Pendant que l’épidémie de peste porcine décime les cheptels asiatiques, les éleveurs du Brésil se frottent les mains: cet appel d’air fait bondir leurs exportations et pourrait même conduire à redessiner le secteur dans ce pays, un des géants mondiaux de la viande.
Avec des millions d’animaux abattus, cette épizootie qui touche depuis plusieurs mois une des principales régions productrices et consommatrices de porcs bouscule les marchés des produits agricoles.
« La maladie a un impact significatif sur les marchés mondiaux: les cours de la viande porcine ont augmenté rapidement entre février et mai 2019 » en raison de la forte demande en Asie pour « compenser les pénuries de production » locale, a souligné jeudi l’Agence des nations unies pour l’agriculture et l’alimentation (FAO).
Cette région devrait augmenter cette année ses importations de viande de porc de 5,2 millions de tonnes (+10%), selon la même source.
Conséquence directe, les exportations brésiliennes de viande porcine ont bondi d’un tiers, tant en valeur (+30,5%, à 647,54 millions de dollars) qu’en volume (+27,3%, à 303 mille tonnes) au premier semestre 2019 par rapport à la même période l’an dernier, selon le ministère de l’Economie.
Le brésilien JBS, un des plus grands groupes agro-alimentaires au monde, dit « suivre de près » la situation en Asie. Depuis janvier, son action a pris près de 90% à la bourse de Sao Paulo. La peste porcine africaine est « en train de changer significativement l’environnement commercial mondial pour le secteur de la viande », déclare un porte-parole du groupe à l’AFP.

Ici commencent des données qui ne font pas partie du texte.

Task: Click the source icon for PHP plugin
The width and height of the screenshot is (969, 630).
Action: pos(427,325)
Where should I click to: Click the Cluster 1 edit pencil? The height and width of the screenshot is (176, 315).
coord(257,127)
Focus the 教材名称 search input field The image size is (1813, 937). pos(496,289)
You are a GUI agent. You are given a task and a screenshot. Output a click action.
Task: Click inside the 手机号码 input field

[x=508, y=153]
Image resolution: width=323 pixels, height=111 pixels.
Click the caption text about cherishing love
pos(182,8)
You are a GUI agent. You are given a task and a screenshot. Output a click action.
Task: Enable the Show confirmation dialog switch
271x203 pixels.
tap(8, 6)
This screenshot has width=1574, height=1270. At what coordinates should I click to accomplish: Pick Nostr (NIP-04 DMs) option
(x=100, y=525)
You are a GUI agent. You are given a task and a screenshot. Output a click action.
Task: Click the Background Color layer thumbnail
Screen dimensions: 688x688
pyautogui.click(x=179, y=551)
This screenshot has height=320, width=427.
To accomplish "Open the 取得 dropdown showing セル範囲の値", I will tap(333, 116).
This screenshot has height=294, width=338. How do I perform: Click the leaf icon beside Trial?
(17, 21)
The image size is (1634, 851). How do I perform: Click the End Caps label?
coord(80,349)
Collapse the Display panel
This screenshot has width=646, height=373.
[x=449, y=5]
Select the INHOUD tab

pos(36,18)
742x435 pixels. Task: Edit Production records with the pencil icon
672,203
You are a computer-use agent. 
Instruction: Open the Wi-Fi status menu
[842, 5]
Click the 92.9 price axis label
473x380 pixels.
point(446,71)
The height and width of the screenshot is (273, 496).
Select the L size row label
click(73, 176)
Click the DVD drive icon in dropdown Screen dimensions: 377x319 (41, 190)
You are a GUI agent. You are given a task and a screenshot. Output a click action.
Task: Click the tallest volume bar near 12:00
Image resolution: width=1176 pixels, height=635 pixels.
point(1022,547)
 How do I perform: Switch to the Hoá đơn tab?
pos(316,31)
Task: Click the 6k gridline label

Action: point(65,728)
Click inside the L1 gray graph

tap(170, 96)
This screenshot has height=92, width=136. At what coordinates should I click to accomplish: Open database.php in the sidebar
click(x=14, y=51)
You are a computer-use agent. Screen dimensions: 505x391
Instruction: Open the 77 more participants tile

« Concernant plus particulièrement la filière porcine, et compte tenu de la longueur de la chaîne (de production), l’entreprise est en train de se préparer pour faire face à l’augmentation de la demande chinoise en optimisant la capacité des sites destinés à ce marché », conclut-il.
La Chine, premier consommateur mondial de porc et qui célèbre l’année du cochon, produisait jusqu’à présent 55 millions de tonnes de viande porcine par an, soit 45% du total mondial. Mais bien que « la filière porcine soit en croissance (au Brésil), elle reste trop petite pour répondre à la demande asiatique », relativise Pedro Camargo Neto, ancien président de la Société rurale brésilienne.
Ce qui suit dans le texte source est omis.